Ungodly packet loss rates

Wed Oct 23 17:47:27 UTC 1996

Independent of the fact that the traceroute shows that packets are not
taking the most direct route (both Best and BBN are at Mae-West), your
complaint about high loss is valid.

This is an industry problem, but the problem is not as universal as
you may think.  Merit has been measuring loss NAP to NAP.  We've been
looking at this data and trying to provide useful summaries.  Its kind
of drafty since Merit's data collection is not so good, but you can
get a vague idea of the conditions from the page:

  (This page is temporary - don't point to it.)
  http://www.brookfield.ans.net/ans/netnow/netnow.html

We're not sure of the accuracy of this data or the statistical
validity.  In particular 1) Merit's method of storage doesn't provide
markers between data sets, 2) cummalitive probabilities of 20 packet
samples are fairly worthless for looking at the probability of losses
below 5%.  (The perl programs are all in the same directory so if you
see any bugs please tell me. :)

\begin{aside} 
Probability of 1% to 4% loss could be estimated by assuming data sets
are uncorrelated.  For example, the chance of 2.5% loss or more P(2.5)
is (1 - ((1 - P(5))**2)) * (1 - P(10)), or in english the estimate
probability that one of two samples is zero times the probability that
the other point is no worse than 5%.  Or something like that.  Apply
Bayes theorem of joint probabilities.  But is the data uncorrelated?
\end{aside}

Curtis

ps- wrt what's being done about it, this is an attempt to provide
insights into loss rates as per your point #2 but more for the purpose
of meaningful measure than any kind of guarantee.

   2. Develop meaningful quality-of-service standards that can be used
      to guarantee reasonable performance in terms of end-to-end drop
      rates, delays, and downtime.

Though our loss is among the lowest, we're adding circuits to bring it
back so it is zero most of the time, where it used to be and where it
belongs.  I guess this is the reason for the "state of the Internet"
segment of NANOG tommorrow.  Other providers can speak for themselves.

pps- Its been a long enough thread already.  Sorry to add to the
thread.  :(

------- Forwarded Message

Received: from interlock.ans.net (interlock.ans.net [147.225.5.5]) by brookfield.ans.net (8.7.3/8.7.3) with SMTP id NAA05470 for <curtis at brookfield.ans.net>; Mon, 21 Oct 1996 13:59:17 -0400 (EDT)
Received: by interlock.ans.net id AA05244
  (InterLock SMTP Gateway 3.0 for regional-techsers at ans.net);
  Mon, 21 Oct 1996 13:59:45 -0400
Received: by interlock.ans.net (Internal Mail Agent-5);
  Mon, 21 Oct 1996 13:59:45 -0400
Received: by interlock.ans.net (Internal Mail Agent-4);
  Mon, 21 Oct 1996 13:59:45 -0400
Received: by interlock.ans.net (Internal Mail Agent-3);
  Mon, 21 Oct 1996 13:59:45 -0400
Received: by interlock.ans.net (Internal Mail Agent-2);
  Mon, 21 Oct 1996 13:59:45 -0400
Received: by interlock.ans.net (Internal Mail Agent-1);
  Mon, 21 Oct 1996 13:59:45 -0400
To: noc at tlg.net, help at uunet.uu.net, nanog at merit.net, ops at bbnplanet.com
Cc: barb at velvet.com, ianp at darktower.demon.co.uk
From: jbash at velvet.com
Subject: Ungodly packet loss rates
Date: 	Mon, 21 Oct 1996 10:42:00 -0700
Message-Id: <96Oct21.104256-0700pdt.18972-3+3 at blue.velvet.com>
Sender: owner-nanog at merit.edu

[Resent... I stupidly used the wrong address for the NANOG list]

This is being sent to the "help-line" addresses of several Internet
providers because they're not providing what I consider appropriate
service.

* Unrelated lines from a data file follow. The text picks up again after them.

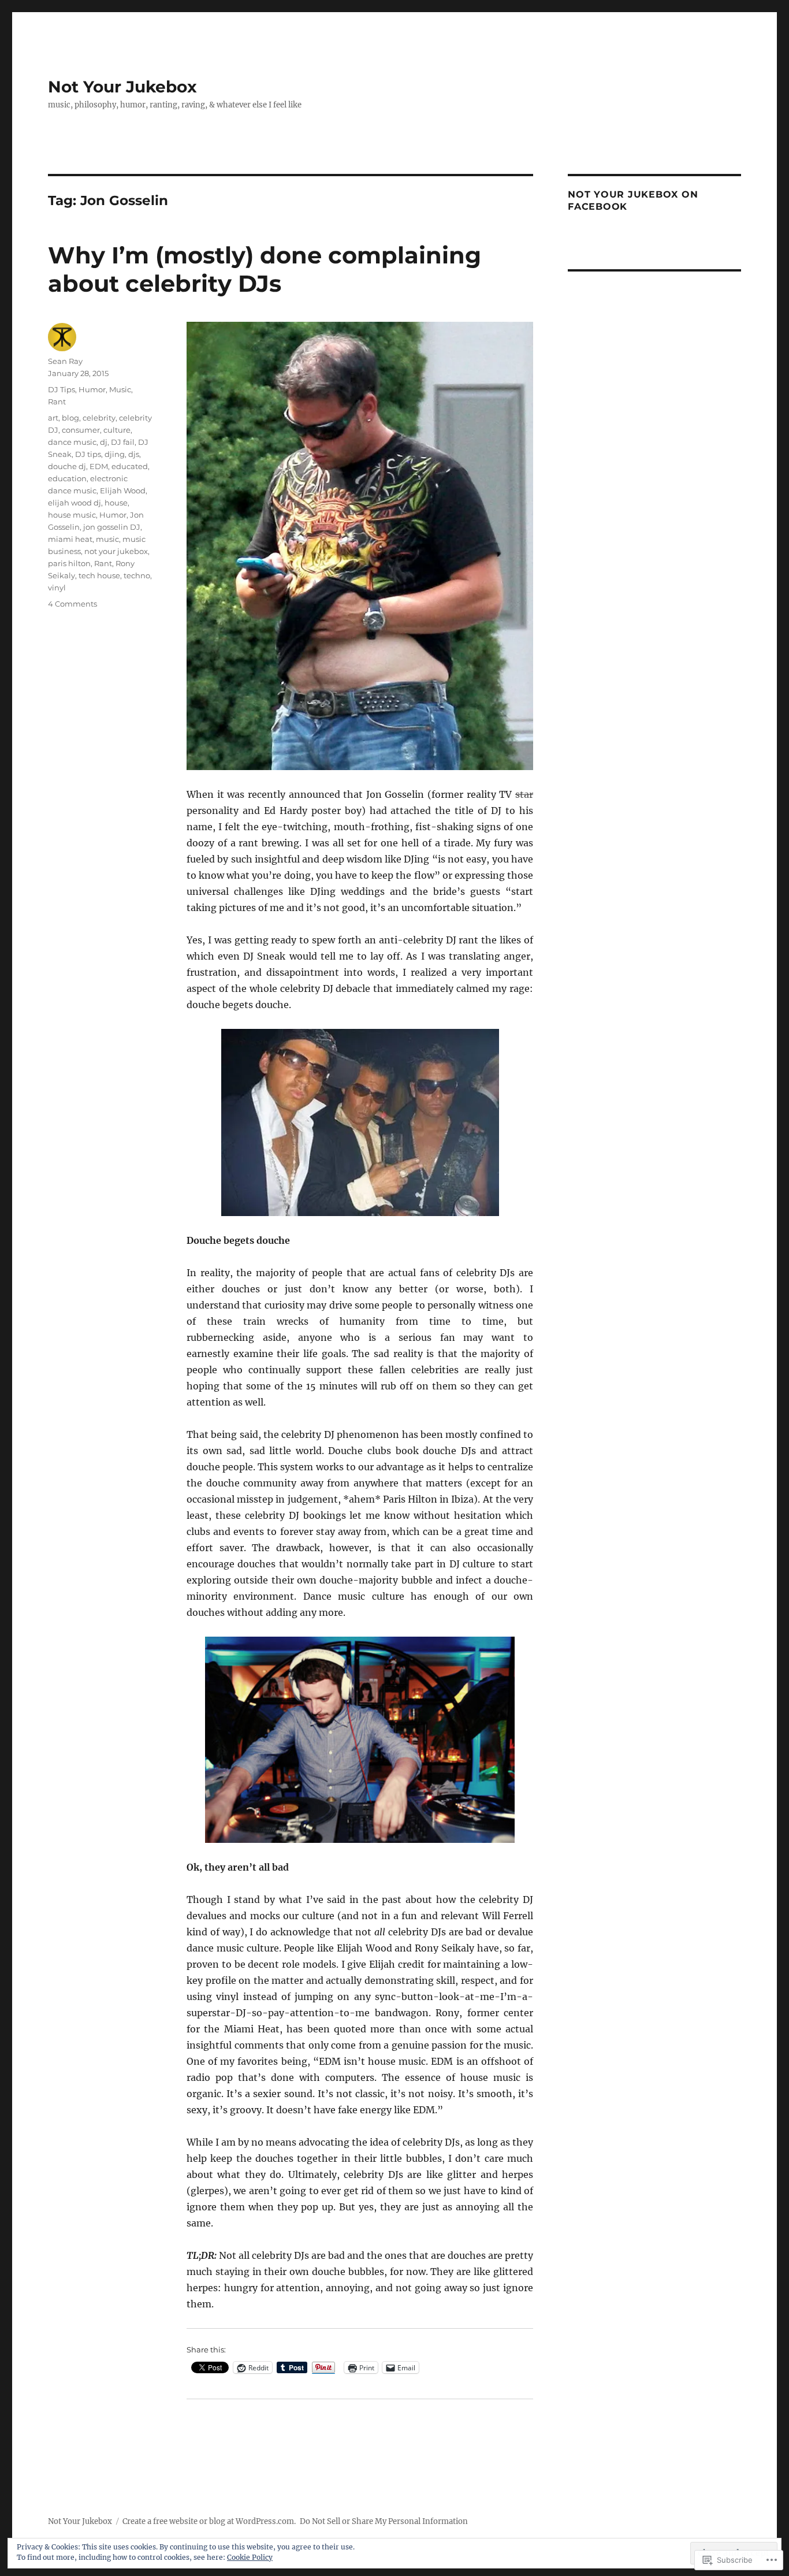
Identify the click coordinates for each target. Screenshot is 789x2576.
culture (117, 429)
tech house (99, 575)
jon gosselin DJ (111, 526)
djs (133, 454)
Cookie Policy (250, 2557)
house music (72, 514)
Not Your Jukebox (122, 86)
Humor (92, 389)
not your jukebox (116, 551)
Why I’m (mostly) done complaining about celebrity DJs (264, 269)
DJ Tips (61, 389)
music (107, 539)
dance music (72, 442)
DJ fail (123, 442)
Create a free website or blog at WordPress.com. (209, 2521)
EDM (99, 466)
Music (120, 389)
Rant (57, 401)
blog (70, 417)
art (53, 417)
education (67, 478)
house (116, 502)
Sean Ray (65, 361)
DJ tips (88, 454)
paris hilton (69, 563)
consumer (81, 429)
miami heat (70, 539)
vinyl (57, 587)
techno (137, 575)
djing (115, 454)
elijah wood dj (74, 502)
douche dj (67, 466)
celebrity (99, 417)
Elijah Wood (123, 490)
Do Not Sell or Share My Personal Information (384, 2521)
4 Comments (72, 603)
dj (103, 442)
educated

It's being sent to the NANOG mailing list because it
represents what I believe to be an industry-wide problem.

I'm just a lowly end user, and perhaps I shouldn't intrude into the
councils of the Wise and the Great, but this is just a bit
ridiculous. Attached is a traceroute from my home machine to the
system I'm trying to work on over a TELNET session. It looks like
there's about a 40-percent overall round-trip loss rate, most or all
of it apparently introduced in the Alternet and BBN Planet backbones.
This is not a transient condition; it's been going on for at least
several days, and similar things happen all the time.

I think we can all agree that a 40-percent loss rate isn't an
acceptable level of service in an IP network. It's certainly making it
annoying and frustrating for me to try to work. It's also driving up
the load on the network by provoking retransmissions. A corporate
internal network running at that loss rate would probably be considered
to be in collapse.

I pay TLGnet (now Best) an agreed-upon amount of money every month,
nominally in exchange for a reasonable level of Internet service. I
think that part of TLGnet's obligation under that arrangement is to
contract for reliable backbone service. Likewise, the other end of the
path (Cisco systems, for whom I am emphatically not, *not, *NOT*
speaking here) pays BBN what I suspect to be a very large amount of
money indeed for DS3 service, presumably in the expectation that most
of the packets that go into the DS3 will come out of the network
somewhere. Alternet presumably has agreements with both TLGnet and
BBN. That puts everybody on the hook.

I fully understand that it's difficult to provide reliable service in
an exponentially-growing network. I'm aware that everybody's already
using the fastest lines they can get, and connecting the fastest
routers to them. I know that links are being added. I appreciate that
both lines and equipment are very expensive, and that adding lines
serves to complicate an already amazingly complex router configuration
situation. I understand that cash-flow issues (as well as
convincing-the-bean-counters issues) are involved. I sympathize...

... but the fact remains that I'm not getting the level of service I
think I'm entitled to, nor are other end users. Not only that, but if
the level of service gets any lower, the Net will become so painful
to use that I'll start wondering why I bother. While reducing my Net
use might be good for my mental health, I don't think anybody wants to
see users abandoning the Net because of poor service.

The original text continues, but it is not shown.